02 December 2013 | News | By BioSpectrum Bureau
Wockhardt has filed for 43 new generic drug approvals with the US regulator from its plants in Waluj and Chikalthana, both of which have now been banned
Mumbai: New product launch approvals of Wockhardt are going to be delayed as a second plant operated by the generic drug maker was hit by the US FDA import alert. This ban results in detention without physical examination of drugs from firms that have not met so-called good manufacturing practices (GMP).
The latest FDA action against Wockhardt's Chikalthana plant in western India, one of its key export facilities, comes amid a slew of regulatory rebukes in recent months. Wockhardt said in a statement that the company had initiated several steps to address the observations made by the FDA and would "put all efforts" to resolve the matter at the earliest.
Wockhardt's Chikalthana facility makes generic versions of AstraZeneca's hypertension drug Toprol. The plant generated $230 million in in the last fiscal year that ended in March, which is about a quarter of its total sales. The FDA import ban on the Chikalthana facility excludes five products, but includes Toprol generic. Wockhardt has filed for 43 new generic drug approvals with the US regulator from its plants in Waluj and Chikalthana, both of which have now been banned from shipping drugs to the US.
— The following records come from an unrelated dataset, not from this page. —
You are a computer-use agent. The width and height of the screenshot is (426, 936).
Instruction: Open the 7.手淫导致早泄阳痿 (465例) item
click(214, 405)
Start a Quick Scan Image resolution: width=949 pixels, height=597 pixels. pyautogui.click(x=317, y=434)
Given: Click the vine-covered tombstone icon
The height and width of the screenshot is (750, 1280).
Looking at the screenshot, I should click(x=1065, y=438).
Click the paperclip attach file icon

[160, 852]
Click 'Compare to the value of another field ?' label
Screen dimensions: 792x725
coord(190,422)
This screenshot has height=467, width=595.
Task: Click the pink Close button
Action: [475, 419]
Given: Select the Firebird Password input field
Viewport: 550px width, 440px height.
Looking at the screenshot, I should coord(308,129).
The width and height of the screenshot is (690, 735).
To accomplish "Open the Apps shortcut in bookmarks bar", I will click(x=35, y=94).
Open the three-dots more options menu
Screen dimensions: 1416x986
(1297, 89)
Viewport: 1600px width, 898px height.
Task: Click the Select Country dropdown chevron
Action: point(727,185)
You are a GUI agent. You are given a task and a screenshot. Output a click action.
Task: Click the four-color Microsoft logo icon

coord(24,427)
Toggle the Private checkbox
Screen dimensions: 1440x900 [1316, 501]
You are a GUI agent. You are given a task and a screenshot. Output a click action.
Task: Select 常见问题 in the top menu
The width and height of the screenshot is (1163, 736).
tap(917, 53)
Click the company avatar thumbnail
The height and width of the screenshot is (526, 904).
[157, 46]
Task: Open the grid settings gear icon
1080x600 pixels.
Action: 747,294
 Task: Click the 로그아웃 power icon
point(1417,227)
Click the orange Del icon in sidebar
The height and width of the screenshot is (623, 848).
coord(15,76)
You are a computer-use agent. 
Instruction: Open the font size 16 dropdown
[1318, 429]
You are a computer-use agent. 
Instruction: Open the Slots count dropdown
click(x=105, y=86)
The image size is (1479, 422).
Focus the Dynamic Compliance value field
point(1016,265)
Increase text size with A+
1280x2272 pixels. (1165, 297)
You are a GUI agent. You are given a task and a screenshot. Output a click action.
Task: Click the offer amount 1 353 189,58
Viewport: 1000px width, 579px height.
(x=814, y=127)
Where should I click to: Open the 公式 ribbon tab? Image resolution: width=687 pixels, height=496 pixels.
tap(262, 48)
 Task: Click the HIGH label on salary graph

The US regulator inspected the Chikalthana plant in July and made some observations about the manufacturing practices, the company said in August. Britain's Medicines and Healthcare Products Regulatory Agency (MHRA) withdrew its good manufacturing practice certificate for the Chikalthana plant last month and instead issued a restricted certificate.
The company, which has 12 manufacturing facilities globally, has been expanding capacity at some of its other Indian plants to cushion the impact of the regulatory actions in two of its largest markets. It is, however, not likely to be able to generate revenue soon from a shift to other plants as the products would require fresh approvals from overseas health regulators.